Transcribe the article on the AALS Section on Federal Courts below, word for word and in full.

- **TEXT PASSAGE**:
========
Spotlight on Sections: Section on Federal Courts

Spotlight on Sections: Section on Federal Courts

 

By Kathryn Fanlund

 
Sections are central to the AALS mission of advancing excellence in legal education. AALS launched “Spotlight on Sections” in the previous issue of AALS News to highlight the various ways these groups help connect law school faculty and staff on topics of shared interest.
 
For this edition of “Spotlight on Sections,” AALS talked with the leaders of the Section on Federal Courts to discuss their activities and what they have planned for the AALS Annual Meeting.
 

Amanda L. Tyler, University of California, Berkeley School of Law (Chair)
Amanda L. Tyler,
University of California
Berkeley School of Law
(Chair)

 

Bradford R. Clark, The George Washington University Law School; (Chair-Elect)
Bradford R. Clark,
The George Washington University Law School
(Chair-Elect)

 
Professor Tyler, what have you learned in your year serving as Chair?
 
Amanda Tyler: I’ve learned that the Section on Federal Courts is a vibrant section and there are a large number of stakeholders who care about keeping it that way, especially the members of the executive committee. I’ve been impressed by the response we’ve received when we have made calls for volunteers.
 
In terms of activities, we are continuing a junior federal courts paper competition, which launched under the leadership of Tara Grove, my predecessor. This was a great initiative. We awarded our first annual award to Seth Davis at UC Irvine for his paper. We did a Call for Papers again this year and we have a number of impressive papers in the mix. We will invite the winner to present their work with a senior scholar at the breakfast this year. We are trying to make better use of the breakfast meeting, to make that a scholarly exchange as well. It will also allow us to recognize the selected junior scholar in front of his or her peers in the section. The breakfast traditionally has been a social event, but I’d like to use that time to promote a junior scholar in the field. When you pair it with the paper competition, the breakfast should be a great event.
========
- **GIVEN INFORMATION**:
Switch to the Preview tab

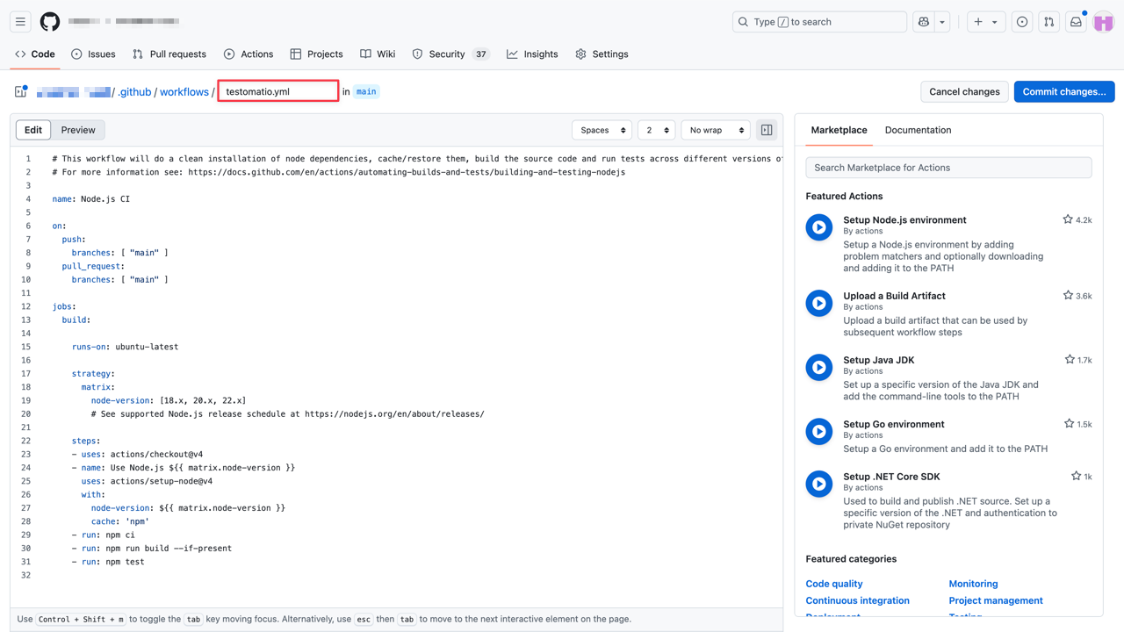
========
- **ANSWER TO THIS TASK**:
Spotlight on Sections: Section on Federal Courts

Spotlight on Sections: Section on Federal Courts

 

By Kathryn Fanlund

 
Sections are central to the AALS mission of advancing excellence in legal education. AALS launched “Spotlight on Sections” in the previous issue of AALS News to highlight the various ways these groups help connect law school faculty and staff on topics of shared interest.
 
For this edition of “Spotlight on Sections,” AALS talked with the leaders of the Section on Federal Courts to discuss their activities and what they have planned for the AALS Annual Meeting.
 

Amanda L. Tyler, University of California, Berkeley School of Law (Chair)
Amanda L. Tyler,
University of California
Berkeley School of Law
(Chair)

 

Bradford R. Clark, The George Washington University Law School; (Chair-Elect)
Bradford R. Clark,
The George Washington University Law School
(Chair-Elect)

 
Professor Tyler, what have you learned in your year serving as Chair?
 
Amanda Tyler: I’ve learned that the Section on Federal Courts is a vibrant section and there are a large number of stakeholders who care about keeping it that way, especially the members of the executive committee. I’ve been impressed by the response we’ve received when we have made calls for volunteers.
 
In terms of activities, we are continuing a junior federal courts paper competition, which launched under the leadership of Tara Grove, my predecessor. This was a great initiative. We awarded our first annual award to Seth Davis at UC Irvine for his paper. We did a Call for Papers again this year and we have a number of impressive papers in the mix. We will invite the winner to present their work with a senior scholar at the breakfast this year. We are trying to make better use of the breakfast meeting, to make that a scholarly exchange as well. It will also allow us to recognize the selected junior scholar in front of his or her peers in the section. The breakfast traditionally has been a social event, but I’d like to use that time to promote a junior scholar in the field. When you pair it with the paper competition, the breakfast should be a great event.